**What to work on:** Copy out every one of the following items word for word, leaving nothing out.

**Items:**

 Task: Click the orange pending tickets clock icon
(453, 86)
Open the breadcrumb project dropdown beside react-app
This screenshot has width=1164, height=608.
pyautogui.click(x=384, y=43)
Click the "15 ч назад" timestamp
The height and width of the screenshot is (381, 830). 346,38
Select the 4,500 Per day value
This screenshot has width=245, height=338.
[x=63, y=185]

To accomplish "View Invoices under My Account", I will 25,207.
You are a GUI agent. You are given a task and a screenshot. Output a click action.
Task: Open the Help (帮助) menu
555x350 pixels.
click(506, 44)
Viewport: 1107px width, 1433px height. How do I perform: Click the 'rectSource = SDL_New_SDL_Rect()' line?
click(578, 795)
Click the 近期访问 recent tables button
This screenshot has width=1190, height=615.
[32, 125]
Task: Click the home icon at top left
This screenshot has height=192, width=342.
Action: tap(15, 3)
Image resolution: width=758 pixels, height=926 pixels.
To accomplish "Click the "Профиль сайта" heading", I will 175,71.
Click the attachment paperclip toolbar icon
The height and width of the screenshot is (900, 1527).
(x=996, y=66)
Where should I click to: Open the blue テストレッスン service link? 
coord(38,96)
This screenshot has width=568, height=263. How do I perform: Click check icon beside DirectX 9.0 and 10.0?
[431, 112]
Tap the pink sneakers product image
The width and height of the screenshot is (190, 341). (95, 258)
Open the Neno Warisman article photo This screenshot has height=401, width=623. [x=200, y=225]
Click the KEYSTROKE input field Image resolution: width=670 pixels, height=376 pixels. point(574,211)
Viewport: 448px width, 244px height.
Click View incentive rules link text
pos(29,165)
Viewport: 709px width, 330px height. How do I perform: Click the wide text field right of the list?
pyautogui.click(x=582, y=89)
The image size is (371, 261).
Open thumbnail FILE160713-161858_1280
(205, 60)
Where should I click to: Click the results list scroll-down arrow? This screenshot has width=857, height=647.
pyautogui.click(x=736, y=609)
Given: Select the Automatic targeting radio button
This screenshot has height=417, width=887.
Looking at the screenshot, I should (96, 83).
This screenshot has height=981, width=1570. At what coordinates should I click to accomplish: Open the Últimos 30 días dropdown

**Exercise response:**
 Task: Click the orange pending tickets clock icon
(453, 86)
Open the breadcrumb project dropdown beside react-app
This screenshot has width=1164, height=608.
pyautogui.click(x=384, y=43)
Click the "15 ч назад" timestamp
The height and width of the screenshot is (381, 830). 346,38
Select the 4,500 Per day value
This screenshot has width=245, height=338.
[x=63, y=185]

To accomplish "View Invoices under My Account", I will 25,207.
You are a GUI agent. You are given a task and a screenshot. Output a click action.
Task: Open the Help (帮助) menu
555x350 pixels.
click(506, 44)
Viewport: 1107px width, 1433px height. How do I perform: Click the 'rectSource = SDL_New_SDL_Rect()' line?
click(578, 795)
Click the 近期访问 recent tables button
This screenshot has width=1190, height=615.
[32, 125]
Task: Click the home icon at top left
This screenshot has height=192, width=342.
Action: tap(15, 3)
Image resolution: width=758 pixels, height=926 pixels.
To accomplish "Click the "Профиль сайта" heading", I will 175,71.
Click the attachment paperclip toolbar icon
The height and width of the screenshot is (900, 1527).
(x=996, y=66)
Where should I click to: Open the blue テストレッスン service link? 
coord(38,96)
This screenshot has width=568, height=263. How do I perform: Click check icon beside DirectX 9.0 and 10.0?
[431, 112]
Tap the pink sneakers product image
The width and height of the screenshot is (190, 341). (95, 258)
Open the Neno Warisman article photo This screenshot has height=401, width=623. [x=200, y=225]
Click the KEYSTROKE input field Image resolution: width=670 pixels, height=376 pixels. point(574,211)
Viewport: 448px width, 244px height.
Click View incentive rules link text
pos(29,165)
Viewport: 709px width, 330px height. How do I perform: Click the wide text field right of the list?
pyautogui.click(x=582, y=89)
The image size is (371, 261).
Open thumbnail FILE160713-161858_1280
(205, 60)
Where should I click to: Click the results list scroll-down arrow? This screenshot has width=857, height=647.
pyautogui.click(x=736, y=609)
Given: Select the Automatic targeting radio button
This screenshot has height=417, width=887.
Looking at the screenshot, I should (96, 83).
This screenshot has height=981, width=1570. At what coordinates should I click to accomplish: Open the Últimos 30 días dropdown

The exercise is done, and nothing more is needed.